Key Design

Semantic Video Search

Search video content using natural language. Upload any video format, and the system automatically transcodes, segments, embeds, and indexes it for semantic search.

Architecture

Upload (.mp4, any codec)
   ↓
BSS → S3 staging
   ↓
Lambda: detect codec → transcode if needed → 2s HLS chunks
   ↓  chunks/{hash}.ts in S3
   
dreamlake vectorize
   ↓
CLI dispatches chunk jobs → Zaku queue (Redis)
   ↓
GPU Worker(s):
  download chunk → ffmpeg frame → CLIP ViT-L/14 (768d)
  LLaVA 13B → caption → CLIP text embed
   ↓
Worker writes directly to Qdrant
   ↓
 
GET /semantic-search?q=robot+arm+cup
   ↓
dreamlake-server: CLIP text embed → Qdrant nearest neighbor
   ↓
Return matched 2s clips with playback URLs

Pipeline Steps

1. Upload

Any video format (H.264, AV1, VP9, etc.) is accepted. The CLI auto-detects the type and uploads via multipart to S3.
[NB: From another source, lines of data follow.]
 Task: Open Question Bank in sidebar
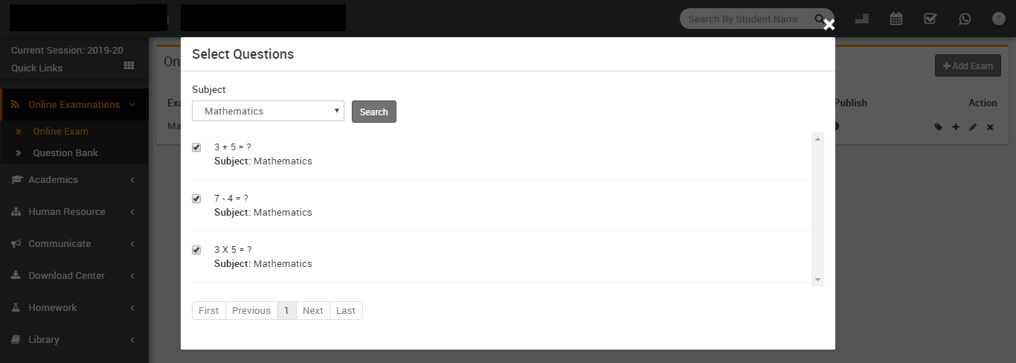coord(65,152)
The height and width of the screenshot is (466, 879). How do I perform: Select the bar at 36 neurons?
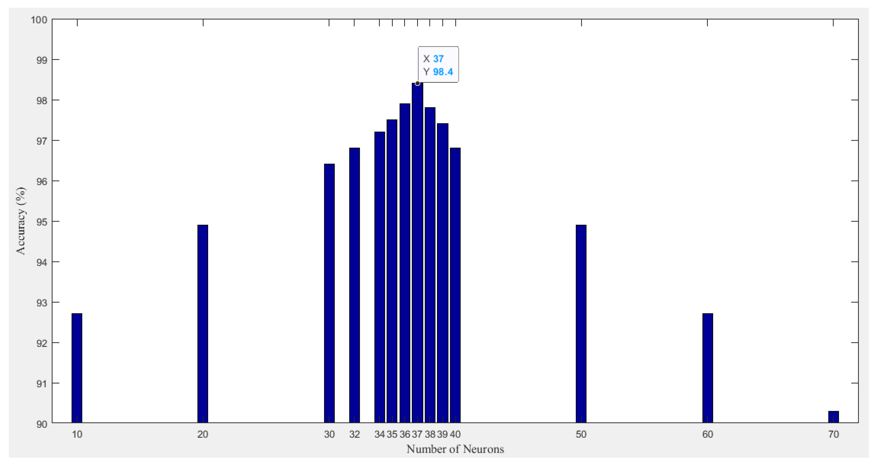[405, 263]
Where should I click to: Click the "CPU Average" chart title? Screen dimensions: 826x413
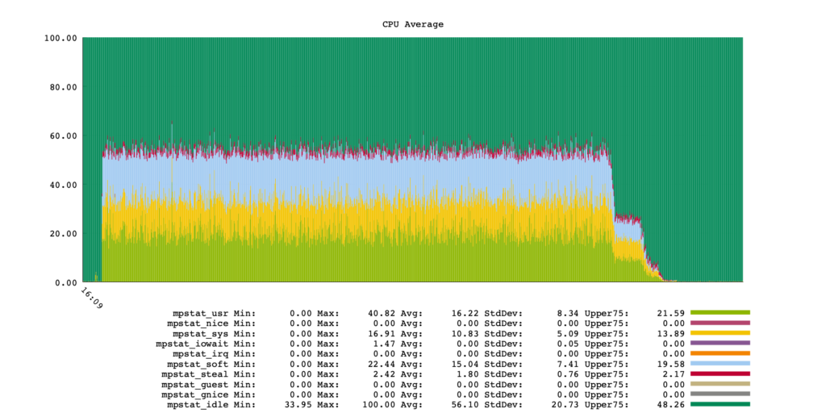tap(412, 24)
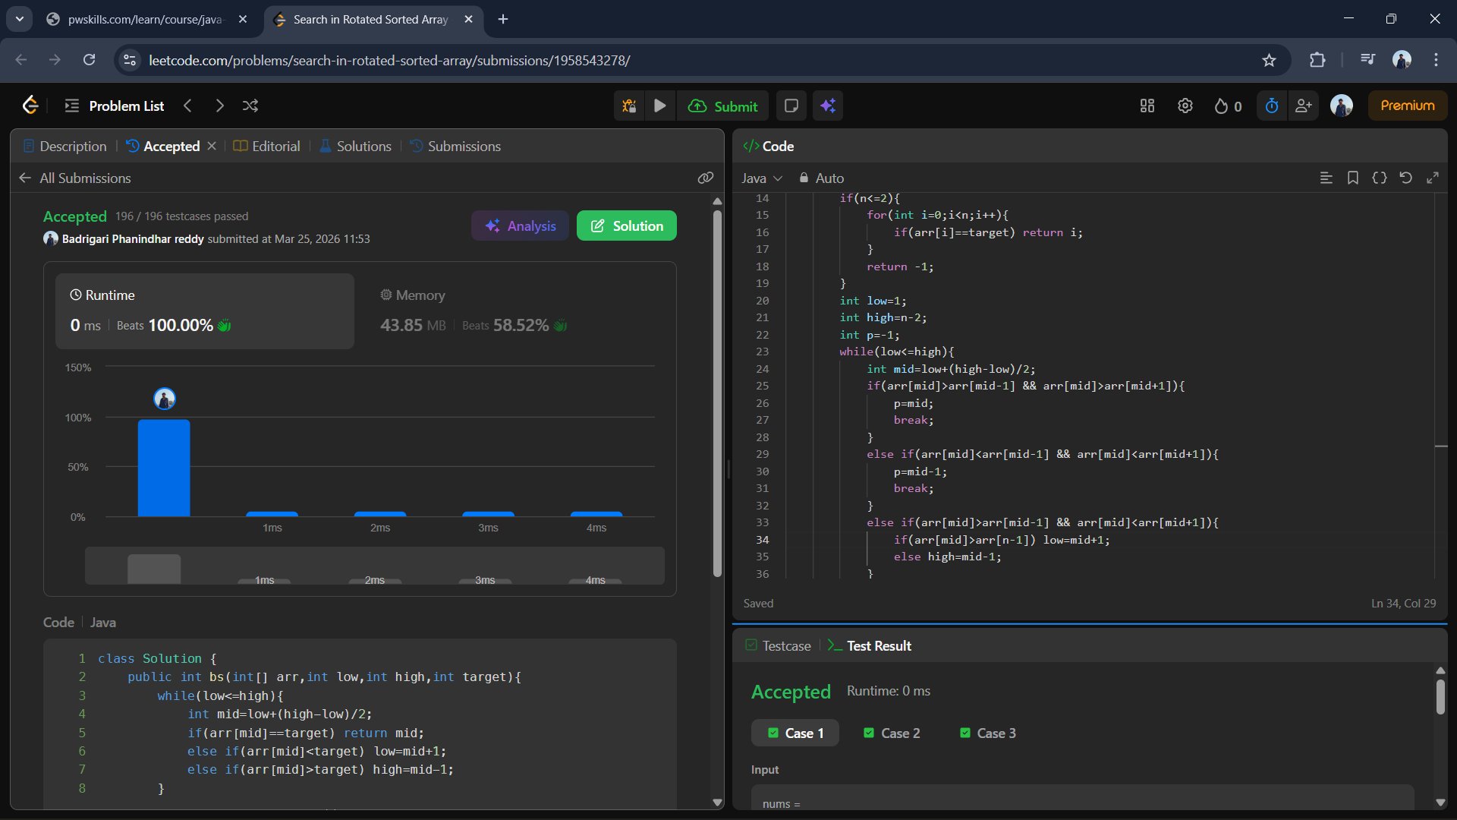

dreamlake upload ./video.mp4 --episode robotics@alice:run-042 --to /camera/front

2. HLS Splitting (Lambda)

The Lambda function automatically:

Probes the video codec
If MPEG-TS compatible (H.264, HEVC): stream-copies into 2s .ts chunks
If not (AV1, VP9, etc.): transcodes to H.264 with keyframes every 2s, then splits
Uploads chunks to S3 at chunks/{hash}.ts (content-addressed, deduplicated)
Creates m3u8 playlist

Each 2s chunk = one atomic unit for vectorization and search.

3. Vectorize

Two modes:

Direct mode — sequential, no infrastructure needed:

dreamlake vectorize --episode robotics@alice:run-042

Distributed mode — parallel via Zaku task queue:

dreamlake vectorize --episode robotics@alice:run-042 --zaku-url http://localhost:9000

Scoping:

Flag	Scope
`--episode`	All videos in one episode
`--collection`	All episodes in a collection
`--dataset`	All collections in a dataset

Per chunk, the worker:

Downloads the 2s .ts chunk from S3
Extracts the middle frame via ffmpeg
Runs CLIP ViT-L/14 → 768-dimensional image embedding
Runs LLaVA 13B → natural language caption → CLIP text embedding
Writes the point directly to Qdrant

4. Search

Natural language queries against the Qdrant vector database:

GET /namespaces/:ns/projects/:space/semantic-search?q=robot+picking+up+cup

Query parameters:

Param	Description
`q`	Natural language search text (required)
`episode`	Scope to episode name
`collection`	Scope to collection name
`dataset`	Scope to dataset name
`limit`	Max results (default 10, max 50)
`using`	Vector type: `image` (default) or `caption`

Response:

{
  "query": "robot picking up cup",
  "results": [
    {
      "score": 0.211,
      "videoId": "69e5e727...",
      "episodeName": "run-042",
      "chunkHash": "a3f8b2c1...",
      "chunkIndex": 26,
      "timeStart": 52,
      "timeEnd": 54,
      "caption": "A robotic arm reaches toward a red cup...",
      "playUrl": "https://s3.../chunks/a3f8b2c1.ts"
    }
  ],
  "total": 10,
  "using": "image"
}

5. Playback

Each result includes a playUrl pointing to the 2s .ts chunk in S3. Playable directly in a browser:

<video src="https://s3.../chunks/a3f8b2c1.ts" controls></video>

Or seek to the matched time in the full video using videoId + timeStart.

Vector Storage

All vectors and metadata stored in Qdrant (not MongoDB):

Field	Description
`image` vector (768d)	CLIP ViT-L/14 image embedding
`caption` vector (768d)	CLIP text embedding of LLaVA caption
`videoId`	BSS video ID
`episodeId`	DreamLake episode ID
`projectId`	Namespace/space slug
`chunkHash`	S3 chunk key
`chunkIndex`	Position in m3u8 playlist
`timeStart` / `timeEnd`	Time range in seconds
`caption`	LLaVA-generated description

Distributed Processing (Zaku)

When --zaku-url is provided, the CLI dispatches all chunk jobs to a Zaku task queue instead of processing sequentially.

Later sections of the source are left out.